= Task =
Revise these lines by changing every "GUI agent" to "screen assistant" and leaving the rest unchanged.
-- START Information given --
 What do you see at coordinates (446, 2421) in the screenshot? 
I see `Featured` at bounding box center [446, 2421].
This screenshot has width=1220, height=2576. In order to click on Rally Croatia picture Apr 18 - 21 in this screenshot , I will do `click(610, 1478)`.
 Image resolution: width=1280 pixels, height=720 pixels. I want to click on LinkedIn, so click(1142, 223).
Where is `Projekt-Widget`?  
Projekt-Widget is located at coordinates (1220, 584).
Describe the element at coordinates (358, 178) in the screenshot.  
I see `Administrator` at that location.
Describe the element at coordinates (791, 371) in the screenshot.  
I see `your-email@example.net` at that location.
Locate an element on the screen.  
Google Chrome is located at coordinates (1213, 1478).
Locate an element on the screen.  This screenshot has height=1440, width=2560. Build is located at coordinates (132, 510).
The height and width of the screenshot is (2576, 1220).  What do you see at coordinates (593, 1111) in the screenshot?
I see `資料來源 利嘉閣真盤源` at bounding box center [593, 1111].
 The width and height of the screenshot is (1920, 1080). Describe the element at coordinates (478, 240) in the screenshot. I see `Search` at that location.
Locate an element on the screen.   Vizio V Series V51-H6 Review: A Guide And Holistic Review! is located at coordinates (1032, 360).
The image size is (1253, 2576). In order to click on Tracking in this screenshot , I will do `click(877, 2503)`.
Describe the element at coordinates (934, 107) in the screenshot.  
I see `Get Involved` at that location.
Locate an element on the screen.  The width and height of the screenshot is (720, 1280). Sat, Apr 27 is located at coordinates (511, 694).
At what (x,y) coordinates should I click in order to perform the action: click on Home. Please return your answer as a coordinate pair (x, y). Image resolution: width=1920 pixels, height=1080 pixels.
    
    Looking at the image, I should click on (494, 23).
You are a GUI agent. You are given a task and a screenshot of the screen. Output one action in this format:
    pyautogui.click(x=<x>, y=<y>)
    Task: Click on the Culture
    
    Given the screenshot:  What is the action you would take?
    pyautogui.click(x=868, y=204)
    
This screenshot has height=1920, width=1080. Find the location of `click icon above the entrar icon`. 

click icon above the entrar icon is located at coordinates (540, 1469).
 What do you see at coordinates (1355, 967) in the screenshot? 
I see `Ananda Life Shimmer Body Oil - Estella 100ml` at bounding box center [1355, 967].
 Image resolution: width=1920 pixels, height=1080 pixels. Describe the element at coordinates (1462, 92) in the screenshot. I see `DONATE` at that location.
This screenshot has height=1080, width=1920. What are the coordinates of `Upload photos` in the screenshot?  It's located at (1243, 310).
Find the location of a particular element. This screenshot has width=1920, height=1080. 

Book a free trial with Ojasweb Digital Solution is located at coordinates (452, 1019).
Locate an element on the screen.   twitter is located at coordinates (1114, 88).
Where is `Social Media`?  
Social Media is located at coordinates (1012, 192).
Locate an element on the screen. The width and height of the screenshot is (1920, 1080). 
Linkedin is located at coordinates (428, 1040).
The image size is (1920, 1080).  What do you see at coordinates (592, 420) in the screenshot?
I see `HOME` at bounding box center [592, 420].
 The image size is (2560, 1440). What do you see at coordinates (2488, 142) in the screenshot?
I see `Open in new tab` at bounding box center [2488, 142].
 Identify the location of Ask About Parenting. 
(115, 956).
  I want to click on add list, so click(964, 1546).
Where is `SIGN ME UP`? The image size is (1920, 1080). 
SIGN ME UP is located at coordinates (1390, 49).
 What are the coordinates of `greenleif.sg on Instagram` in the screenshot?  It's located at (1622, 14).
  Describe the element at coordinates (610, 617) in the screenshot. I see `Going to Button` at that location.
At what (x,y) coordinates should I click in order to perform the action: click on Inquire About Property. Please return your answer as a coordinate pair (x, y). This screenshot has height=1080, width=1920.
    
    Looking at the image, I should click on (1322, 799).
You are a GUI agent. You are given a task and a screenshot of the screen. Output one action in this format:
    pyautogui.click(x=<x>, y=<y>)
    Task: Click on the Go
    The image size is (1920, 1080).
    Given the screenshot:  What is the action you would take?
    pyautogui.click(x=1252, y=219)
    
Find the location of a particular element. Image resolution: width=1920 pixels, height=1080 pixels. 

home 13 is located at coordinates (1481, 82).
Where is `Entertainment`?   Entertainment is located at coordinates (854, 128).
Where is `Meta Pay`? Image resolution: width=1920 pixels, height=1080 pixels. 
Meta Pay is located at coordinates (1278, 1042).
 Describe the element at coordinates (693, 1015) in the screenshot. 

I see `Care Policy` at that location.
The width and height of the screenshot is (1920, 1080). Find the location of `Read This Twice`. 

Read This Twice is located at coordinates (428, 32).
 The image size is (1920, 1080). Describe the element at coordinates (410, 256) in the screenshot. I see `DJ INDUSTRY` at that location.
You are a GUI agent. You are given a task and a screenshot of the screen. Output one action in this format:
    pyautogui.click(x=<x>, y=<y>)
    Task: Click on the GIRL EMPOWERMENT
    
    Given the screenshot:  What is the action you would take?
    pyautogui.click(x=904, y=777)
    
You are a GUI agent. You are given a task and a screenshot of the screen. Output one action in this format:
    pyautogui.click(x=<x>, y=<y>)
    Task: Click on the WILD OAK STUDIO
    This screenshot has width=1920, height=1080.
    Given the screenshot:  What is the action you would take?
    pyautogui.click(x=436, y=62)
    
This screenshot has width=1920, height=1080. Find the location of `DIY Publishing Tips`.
-- END Information given --
= Output for this task =
 What do you see at coordinates (446, 2421) in the screenshot? 
I see `Featured` at bounding box center [446, 2421].
This screenshot has width=1220, height=2576. In order to click on Rally Croatia picture Apr 18 - 21 in this screenshot , I will do `click(610, 1478)`.
 Image resolution: width=1280 pixels, height=720 pixels. I want to click on LinkedIn, so click(1142, 223).
Where is `Projekt-Widget`?  
Projekt-Widget is located at coordinates (1220, 584).
Describe the element at coordinates (358, 178) in the screenshot.  
I see `Administrator` at that location.
Describe the element at coordinates (791, 371) in the screenshot.  
I see `your-email@example.net` at that location.
Locate an element on the screen.  
Google Chrome is located at coordinates (1213, 1478).
Locate an element on the screen.  This screenshot has height=1440, width=2560. Build is located at coordinates (132, 510).
The height and width of the screenshot is (2576, 1220).  What do you see at coordinates (593, 1111) in the screenshot?
I see `資料來源 利嘉閣真盤源` at bounding box center [593, 1111].
 The width and height of the screenshot is (1920, 1080). Describe the element at coordinates (478, 240) in the screenshot. I see `Search` at that location.
Locate an element on the screen.   Vizio V Series V51-H6 Review: A Guide And Holistic Review! is located at coordinates (1032, 360).
The image size is (1253, 2576). In order to click on Tracking in this screenshot , I will do `click(877, 2503)`.
Describe the element at coordinates (934, 107) in the screenshot.  
I see `Get Involved` at that location.
Locate an element on the screen.  The width and height of the screenshot is (720, 1280). Sat, Apr 27 is located at coordinates (511, 694).
At what (x,y) coordinates should I click in order to perform the action: click on Home. Please return your answer as a coordinate pair (x, y). Image resolution: width=1920 pixels, height=1080 pixels.
    
    Looking at the image, I should click on (494, 23).
You are a screen assistant. You are given a task and a screenshot of the screen. Output one action in this format:
    pyautogui.click(x=<x>, y=<y>)
    Task: Click on the Culture
    
    Given the screenshot:  What is the action you would take?
    pyautogui.click(x=868, y=204)
    
This screenshot has height=1920, width=1080. Find the location of `click icon above the entrar icon`. 

click icon above the entrar icon is located at coordinates (540, 1469).
 What do you see at coordinates (1355, 967) in the screenshot? 
I see `Ananda Life Shimmer Body Oil - Estella 100ml` at bounding box center [1355, 967].
 Image resolution: width=1920 pixels, height=1080 pixels. Describe the element at coordinates (1462, 92) in the screenshot. I see `DONATE` at that location.
This screenshot has height=1080, width=1920. What are the coordinates of `Upload photos` in the screenshot?  It's located at (1243, 310).
Find the location of a particular element. This screenshot has width=1920, height=1080. 

Book a free trial with Ojasweb Digital Solution is located at coordinates (452, 1019).
Locate an element on the screen.   twitter is located at coordinates (1114, 88).
Where is `Social Media`?  
Social Media is located at coordinates (1012, 192).
Locate an element on the screen. The width and height of the screenshot is (1920, 1080). 
Linkedin is located at coordinates (428, 1040).
The image size is (1920, 1080).  What do you see at coordinates (592, 420) in the screenshot?
I see `HOME` at bounding box center [592, 420].
 The image size is (2560, 1440). What do you see at coordinates (2488, 142) in the screenshot?
I see `Open in new tab` at bounding box center [2488, 142].
 Identify the location of Ask About Parenting. 
(115, 956).
  I want to click on add list, so click(964, 1546).
Where is `SIGN ME UP`? The image size is (1920, 1080). 
SIGN ME UP is located at coordinates (1390, 49).
 What are the coordinates of `greenleif.sg on Instagram` in the screenshot?  It's located at (1622, 14).
  Describe the element at coordinates (610, 617) in the screenshot. I see `Going to Button` at that location.
At what (x,y) coordinates should I click in order to perform the action: click on Inquire About Property. Please return your answer as a coordinate pair (x, y). This screenshot has height=1080, width=1920.
    
    Looking at the image, I should click on (1322, 799).
You are a screen assistant. You are given a task and a screenshot of the screen. Output one action in this format:
    pyautogui.click(x=<x>, y=<y>)
    Task: Click on the Go
    The image size is (1920, 1080).
    Given the screenshot:  What is the action you would take?
    pyautogui.click(x=1252, y=219)
    
Find the location of a particular element. Image resolution: width=1920 pixels, height=1080 pixels. 

home 13 is located at coordinates (1481, 82).
Where is `Entertainment`?   Entertainment is located at coordinates (854, 128).
Where is `Meta Pay`? Image resolution: width=1920 pixels, height=1080 pixels. 
Meta Pay is located at coordinates (1278, 1042).
 Describe the element at coordinates (693, 1015) in the screenshot. 

I see `Care Policy` at that location.
The width and height of the screenshot is (1920, 1080). Find the location of `Read This Twice`. 

Read This Twice is located at coordinates (428, 32).
 The image size is (1920, 1080). Describe the element at coordinates (410, 256) in the screenshot. I see `DJ INDUSTRY` at that location.
You are a screen assistant. You are given a task and a screenshot of the screen. Output one action in this format:
    pyautogui.click(x=<x>, y=<y>)
    Task: Click on the GIRL EMPOWERMENT
    
    Given the screenshot:  What is the action you would take?
    pyautogui.click(x=904, y=777)
    
You are a screen assistant. You are given a task and a screenshot of the screen. Output one action in this format:
    pyautogui.click(x=<x>, y=<y>)
    Task: Click on the WILD OAK STUDIO
    This screenshot has width=1920, height=1080.
    Given the screenshot:  What is the action you would take?
    pyautogui.click(x=436, y=62)
    
This screenshot has width=1920, height=1080. Find the location of `DIY Publishing Tips`.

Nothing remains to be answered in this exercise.